4. Sherwin-Williams recently issued four palette forecasts for 2011. I wrote about them on my blog here. http://www.kitchenandresidentialdesign.com/2010/07/sherwin-williams-2011-color-forecast_30.html The palettes look like this:





Do you see these color combinations taking shape in your work? Is Sherwin-Williams onto something or have they missed the boat? What color combinations do you find yourself coming back to time and again? How do trends influence that?


5. What message do you wish you could send to the people who decide which colors are used or ignored (in any product category) in a given year?

So if you're a design professional, no matter where you are, please join us tonight when I host Interior Design Chat at 6pm EST. If none of this makes any sense to you, get thee to Twitter and meet your future.

16 August 2010

Back to basics: how to measure a kitchen

Every once in a while it hits me that I'm straying too far from my niche.
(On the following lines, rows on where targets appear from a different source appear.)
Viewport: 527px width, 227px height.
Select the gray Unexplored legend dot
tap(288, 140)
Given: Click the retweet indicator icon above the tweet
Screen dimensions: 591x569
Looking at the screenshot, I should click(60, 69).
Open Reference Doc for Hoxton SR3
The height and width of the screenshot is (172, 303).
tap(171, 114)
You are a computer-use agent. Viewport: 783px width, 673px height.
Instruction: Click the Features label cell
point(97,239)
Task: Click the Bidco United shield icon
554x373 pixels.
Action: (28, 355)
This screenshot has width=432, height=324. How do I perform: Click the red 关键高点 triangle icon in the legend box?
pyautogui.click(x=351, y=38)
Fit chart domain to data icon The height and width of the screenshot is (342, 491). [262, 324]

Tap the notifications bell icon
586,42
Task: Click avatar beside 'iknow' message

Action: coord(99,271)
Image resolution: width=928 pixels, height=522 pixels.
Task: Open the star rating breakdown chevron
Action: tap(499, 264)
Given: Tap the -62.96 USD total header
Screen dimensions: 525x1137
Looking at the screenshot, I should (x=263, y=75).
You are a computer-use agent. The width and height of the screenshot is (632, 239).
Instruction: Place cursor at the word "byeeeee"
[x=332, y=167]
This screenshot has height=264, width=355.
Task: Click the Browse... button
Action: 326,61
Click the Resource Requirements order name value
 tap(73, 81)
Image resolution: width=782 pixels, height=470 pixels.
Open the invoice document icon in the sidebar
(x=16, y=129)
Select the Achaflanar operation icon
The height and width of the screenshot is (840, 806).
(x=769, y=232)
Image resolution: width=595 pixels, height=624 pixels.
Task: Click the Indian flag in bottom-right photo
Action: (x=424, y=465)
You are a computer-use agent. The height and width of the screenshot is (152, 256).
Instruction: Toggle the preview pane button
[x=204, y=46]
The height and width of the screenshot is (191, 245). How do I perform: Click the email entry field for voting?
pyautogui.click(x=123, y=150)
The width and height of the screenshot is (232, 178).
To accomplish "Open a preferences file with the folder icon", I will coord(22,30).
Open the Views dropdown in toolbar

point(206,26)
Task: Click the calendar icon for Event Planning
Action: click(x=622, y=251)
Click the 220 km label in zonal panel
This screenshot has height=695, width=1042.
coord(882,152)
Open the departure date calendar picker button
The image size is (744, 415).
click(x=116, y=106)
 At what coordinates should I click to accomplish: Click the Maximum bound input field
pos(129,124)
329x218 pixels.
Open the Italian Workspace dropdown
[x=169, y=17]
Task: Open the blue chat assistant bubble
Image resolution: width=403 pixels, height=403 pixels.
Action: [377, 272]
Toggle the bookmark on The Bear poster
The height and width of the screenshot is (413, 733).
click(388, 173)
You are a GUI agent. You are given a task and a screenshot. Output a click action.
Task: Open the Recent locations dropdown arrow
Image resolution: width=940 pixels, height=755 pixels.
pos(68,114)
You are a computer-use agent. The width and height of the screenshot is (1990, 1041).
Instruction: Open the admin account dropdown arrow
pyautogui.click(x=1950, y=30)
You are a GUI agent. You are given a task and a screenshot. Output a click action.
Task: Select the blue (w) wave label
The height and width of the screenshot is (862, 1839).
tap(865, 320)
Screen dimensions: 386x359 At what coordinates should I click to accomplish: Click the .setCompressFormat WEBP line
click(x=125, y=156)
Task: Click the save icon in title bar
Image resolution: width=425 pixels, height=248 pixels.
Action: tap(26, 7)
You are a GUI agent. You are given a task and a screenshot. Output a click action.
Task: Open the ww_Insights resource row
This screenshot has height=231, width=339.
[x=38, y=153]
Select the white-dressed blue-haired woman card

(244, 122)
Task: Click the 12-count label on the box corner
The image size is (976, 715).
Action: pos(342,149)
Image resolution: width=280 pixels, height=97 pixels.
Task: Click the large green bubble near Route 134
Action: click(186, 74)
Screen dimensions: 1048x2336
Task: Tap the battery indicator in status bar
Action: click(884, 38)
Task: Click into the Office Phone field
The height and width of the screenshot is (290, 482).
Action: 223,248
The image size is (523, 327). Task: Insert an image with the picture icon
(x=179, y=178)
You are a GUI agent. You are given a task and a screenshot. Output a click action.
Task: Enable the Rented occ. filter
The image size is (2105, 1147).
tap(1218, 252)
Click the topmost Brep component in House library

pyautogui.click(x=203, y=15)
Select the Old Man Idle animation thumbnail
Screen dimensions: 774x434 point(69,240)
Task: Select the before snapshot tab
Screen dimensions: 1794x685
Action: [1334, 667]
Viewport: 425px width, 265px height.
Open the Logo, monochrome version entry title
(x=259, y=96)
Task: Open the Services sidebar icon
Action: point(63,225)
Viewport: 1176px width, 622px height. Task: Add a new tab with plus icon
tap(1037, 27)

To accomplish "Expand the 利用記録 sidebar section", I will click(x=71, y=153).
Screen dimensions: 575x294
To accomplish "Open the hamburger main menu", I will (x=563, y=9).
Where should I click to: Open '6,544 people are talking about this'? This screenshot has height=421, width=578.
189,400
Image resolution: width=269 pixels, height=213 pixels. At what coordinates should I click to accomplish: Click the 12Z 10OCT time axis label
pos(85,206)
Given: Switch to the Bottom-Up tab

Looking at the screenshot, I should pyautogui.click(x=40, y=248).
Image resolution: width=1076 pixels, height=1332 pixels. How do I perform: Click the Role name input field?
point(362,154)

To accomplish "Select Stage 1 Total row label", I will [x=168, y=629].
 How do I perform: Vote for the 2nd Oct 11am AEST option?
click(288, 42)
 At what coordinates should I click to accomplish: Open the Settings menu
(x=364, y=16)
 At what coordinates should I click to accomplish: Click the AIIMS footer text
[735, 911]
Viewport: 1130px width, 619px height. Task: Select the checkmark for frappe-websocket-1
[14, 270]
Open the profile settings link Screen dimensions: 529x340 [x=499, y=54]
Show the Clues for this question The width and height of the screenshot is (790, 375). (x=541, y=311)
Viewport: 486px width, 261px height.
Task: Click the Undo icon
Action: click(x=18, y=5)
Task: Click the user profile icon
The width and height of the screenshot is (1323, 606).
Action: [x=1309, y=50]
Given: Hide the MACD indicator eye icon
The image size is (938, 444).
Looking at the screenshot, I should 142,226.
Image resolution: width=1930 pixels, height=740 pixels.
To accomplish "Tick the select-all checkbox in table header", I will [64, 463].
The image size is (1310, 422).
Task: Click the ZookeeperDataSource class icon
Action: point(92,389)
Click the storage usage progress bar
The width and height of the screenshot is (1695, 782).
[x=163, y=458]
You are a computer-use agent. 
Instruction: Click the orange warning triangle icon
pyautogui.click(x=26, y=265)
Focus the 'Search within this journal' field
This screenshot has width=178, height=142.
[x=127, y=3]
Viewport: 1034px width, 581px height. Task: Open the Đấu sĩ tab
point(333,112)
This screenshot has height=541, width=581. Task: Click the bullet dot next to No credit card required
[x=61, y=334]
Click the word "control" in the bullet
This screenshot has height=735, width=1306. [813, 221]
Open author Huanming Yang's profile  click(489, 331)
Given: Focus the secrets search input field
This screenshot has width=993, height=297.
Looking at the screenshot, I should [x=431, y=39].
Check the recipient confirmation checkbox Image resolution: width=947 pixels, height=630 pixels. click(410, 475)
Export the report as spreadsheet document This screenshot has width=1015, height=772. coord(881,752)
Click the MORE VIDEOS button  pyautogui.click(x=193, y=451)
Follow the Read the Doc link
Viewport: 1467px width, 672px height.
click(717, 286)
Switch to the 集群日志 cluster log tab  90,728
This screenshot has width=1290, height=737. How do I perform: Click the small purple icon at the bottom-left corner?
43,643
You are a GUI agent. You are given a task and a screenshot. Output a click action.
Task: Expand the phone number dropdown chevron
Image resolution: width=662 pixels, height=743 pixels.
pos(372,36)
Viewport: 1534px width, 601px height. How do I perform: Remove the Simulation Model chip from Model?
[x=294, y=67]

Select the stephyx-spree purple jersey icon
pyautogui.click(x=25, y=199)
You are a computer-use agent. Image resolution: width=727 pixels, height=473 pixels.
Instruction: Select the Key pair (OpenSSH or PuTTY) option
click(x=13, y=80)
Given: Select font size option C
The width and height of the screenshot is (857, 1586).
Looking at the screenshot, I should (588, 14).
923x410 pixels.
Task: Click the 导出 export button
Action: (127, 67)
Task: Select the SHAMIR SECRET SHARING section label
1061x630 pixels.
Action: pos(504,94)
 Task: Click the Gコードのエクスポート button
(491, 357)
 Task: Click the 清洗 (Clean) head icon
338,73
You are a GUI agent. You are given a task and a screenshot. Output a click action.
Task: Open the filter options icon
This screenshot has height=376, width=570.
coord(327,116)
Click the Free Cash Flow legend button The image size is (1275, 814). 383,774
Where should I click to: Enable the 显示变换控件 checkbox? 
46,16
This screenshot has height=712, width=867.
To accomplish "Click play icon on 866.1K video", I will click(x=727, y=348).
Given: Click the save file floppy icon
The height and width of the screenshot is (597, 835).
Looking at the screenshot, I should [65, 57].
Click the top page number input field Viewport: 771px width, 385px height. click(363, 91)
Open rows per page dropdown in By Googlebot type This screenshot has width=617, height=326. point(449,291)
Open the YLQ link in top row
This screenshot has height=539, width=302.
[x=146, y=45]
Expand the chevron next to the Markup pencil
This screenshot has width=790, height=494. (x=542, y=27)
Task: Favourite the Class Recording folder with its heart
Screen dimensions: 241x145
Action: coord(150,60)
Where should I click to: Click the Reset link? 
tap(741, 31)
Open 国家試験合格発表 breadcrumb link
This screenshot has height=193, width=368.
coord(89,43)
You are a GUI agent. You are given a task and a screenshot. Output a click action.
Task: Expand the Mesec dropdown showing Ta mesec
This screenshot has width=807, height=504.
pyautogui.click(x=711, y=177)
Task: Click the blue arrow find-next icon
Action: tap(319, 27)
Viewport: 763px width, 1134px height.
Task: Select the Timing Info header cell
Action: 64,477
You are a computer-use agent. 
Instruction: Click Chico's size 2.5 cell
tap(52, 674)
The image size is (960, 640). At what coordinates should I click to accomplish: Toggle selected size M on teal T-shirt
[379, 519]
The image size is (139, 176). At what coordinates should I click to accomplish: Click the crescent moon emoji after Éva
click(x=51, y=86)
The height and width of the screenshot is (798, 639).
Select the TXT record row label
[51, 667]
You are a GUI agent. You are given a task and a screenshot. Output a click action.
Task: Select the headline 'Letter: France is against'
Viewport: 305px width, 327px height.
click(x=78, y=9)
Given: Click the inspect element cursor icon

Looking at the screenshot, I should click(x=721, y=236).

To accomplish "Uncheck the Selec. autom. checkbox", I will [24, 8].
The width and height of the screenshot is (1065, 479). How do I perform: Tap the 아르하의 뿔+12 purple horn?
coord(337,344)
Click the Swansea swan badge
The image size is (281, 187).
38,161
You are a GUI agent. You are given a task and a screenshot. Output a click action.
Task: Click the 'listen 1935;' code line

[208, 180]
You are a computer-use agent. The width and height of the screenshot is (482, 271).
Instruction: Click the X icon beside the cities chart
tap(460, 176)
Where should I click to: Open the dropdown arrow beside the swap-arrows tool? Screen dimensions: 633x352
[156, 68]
I am after all, a kitchen and bath designer. AS much as I enjoy my regular forays far and wide; the name of this blog after all is Kitchen and Residential Design.

I get asked questions constantly about how to start a renovation project. Everybody it seems, has an opinion about what they should look like when they're done, but few people know where to start.

How do you get from something that looks like this,

photo via Luxurbist

to something that looks like this?

photo via Medallion Cabinetry


Well, everything starts with a good set of measurements.

Measuring a kitchen is a bit more complicated that figuring out the square feet of a room or even the length of the walls. Because nearly everything that goes into a kitchen is built in, accurate measurements are vital, and know how to measure things like windows, doorways and plumbing stacks is very important.

While any professional you meet with with measure your room him or herself, there's nothing stopping you from measuring everything now so you can start planning even before you call in pros.

AK Renovations is an Atlanta design and build firm that was started in 1995 by Ed Choflin and Ed's somebody I've come to know through Twitter. Ed and the entire team at AK Renovations are consummate professionals and highly skilled tradespeople. They do great work in Atlanta and they put together a terrific website. It's chock full of great information and advice and about a week ago, they published one of the best How To Measure Your own Kitchen Guides I've ever seen.





You can download AK Renovations' .pdfs here and I encourage you to go to the site for the download if you're going to attempt this on your own. The resolution as .pdfs is far better than the reduced version of them here.

AK Renovations' guide will take you through the whole process is a systematic and painless way. In less than an hour you'll know exactly how big your kitchen is and you'll know exactly where the windows and other obstacles are.

See? Going back to basics isn't so hard. Many, many thanks to the gang at AK Renovations.